It’s 23 days until the 40 minute fundraise begins. Every day until the campaign begins we’ll share something you can do to help. Today, we ask if you’ll tell people about Nshima, the staple dish of Zambia.

In Zambia a lesson lasts for 40 minutes. Will you fundraise for 40 minutes to fund new classrooms and teachers’ houses at Simakakata Community School? You can jump, busk, run, bake and much, much more. Learn more >
Over dinner tonight please add a little African flavour and tell people about Nshima. And then leading on from there tell them about where it comes from and why the people who eat it need our help.
Nshima, for those who don’t know, is the staple dish in Zambia.
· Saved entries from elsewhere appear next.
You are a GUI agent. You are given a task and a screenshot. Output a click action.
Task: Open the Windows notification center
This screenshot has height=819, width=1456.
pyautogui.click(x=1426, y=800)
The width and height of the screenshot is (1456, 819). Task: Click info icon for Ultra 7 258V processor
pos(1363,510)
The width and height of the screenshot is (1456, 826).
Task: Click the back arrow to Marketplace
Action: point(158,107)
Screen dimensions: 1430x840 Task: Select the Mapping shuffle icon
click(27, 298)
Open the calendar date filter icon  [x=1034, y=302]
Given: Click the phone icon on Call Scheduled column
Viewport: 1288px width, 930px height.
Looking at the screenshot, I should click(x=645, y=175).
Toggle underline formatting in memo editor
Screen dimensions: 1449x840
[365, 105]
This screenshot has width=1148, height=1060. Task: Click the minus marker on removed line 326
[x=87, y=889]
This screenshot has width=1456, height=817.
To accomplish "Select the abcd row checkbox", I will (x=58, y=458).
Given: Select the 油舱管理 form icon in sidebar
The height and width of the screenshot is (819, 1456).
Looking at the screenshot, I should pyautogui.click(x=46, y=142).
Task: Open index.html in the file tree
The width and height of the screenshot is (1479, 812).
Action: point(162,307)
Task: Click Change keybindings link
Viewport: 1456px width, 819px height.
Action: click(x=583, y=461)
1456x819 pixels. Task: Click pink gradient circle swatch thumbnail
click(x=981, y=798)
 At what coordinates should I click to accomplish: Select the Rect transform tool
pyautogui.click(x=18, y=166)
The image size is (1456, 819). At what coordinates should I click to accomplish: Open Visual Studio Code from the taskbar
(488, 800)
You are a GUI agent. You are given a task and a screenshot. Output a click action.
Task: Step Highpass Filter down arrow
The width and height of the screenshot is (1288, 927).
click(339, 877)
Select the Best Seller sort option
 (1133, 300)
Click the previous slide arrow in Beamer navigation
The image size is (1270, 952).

It’s cornmeal, boiled into a doughy starch, and served with a sauce of leafy greens, beans, tomatoes, chicken – anything that’s available that day.
One of the reasons we desperately need to help the people of Simakakata to build teachers’ houses is because the staff usually eat breakfast at 6am, and then have nothing until they get home at 5pm – a working day which involves a 14km round commute by foot or bike for most of them. It’s exhausting, but if their homes were closer by they’d be able to use their own kitchens for lunch and supper. As a result, they’d also be able to offer adult education classes after the children go home.
So that’s the conversation sorted. Try the food, it’s rather tasty. Tradition dictates that you should also eat it without cutlery, tearing off a piece of nshima, rolling it into a ball with your fingers and scooping up some sauce with it. Eating with your fingers is a very sociable way of sharing food with friends – which is one reason Zambian communities tend to be so close.
And if you could slip in a little mention of the 40 minute fundraise incase anyone wants to help that would be ace too. Thanks!
How to cook Nshima
Recipe courtesy of UKZambians.co.uk. Serves 4 people.
Nshima is the staple food for 10 million Zambians. It is eaten at least twice per day; for lunch and dinner. Another second dish, known as ndiwo, umunani, dende or relish, must always accompany nshima. The relish is always a deliciously cooked vegetable, meat, fish, or poultry dish. By comparison to other cultures, Zambian recipes tend to be bland and hardly use any hot spices at all. However, they use other traditional ingredients and spices that give Zambian foods that distinctive unique taste and flavor.
Ingredients:
- 4 Cups Water
- 2 Cups plain corn meal
Method:
Pour 4 cups of water into a medium size cooking pot. Heat the water for 3 – 4 minutes or until luke warm. Using one tablespoonful at a time, slowly sprinkle 3/4 cup of the corn meal into the pot while stirring continuosly with a cooking stick. Keep stirring slowly until the mixture begins to thicken and boil. Turn the heat to medium, cover the pot, and let simmer for 3 to 5 minutes.
Cautiously remove the top. Slowly, a little at a time, pour into the pot 1 and a quarter cups of corn meal and briskly stir with the cooking stick until smooth and thick. Stir vigorously. Sprinkle a little more corn meal and stir if you desire the nshima to be thicker or less if you want softer nshima. Cover, turn the heat off and let nshima sit on the stove for another 2 to 3 minutes.
Nshima must always be served hot with a vegetable, bean, meat or fish dish or ndiwo.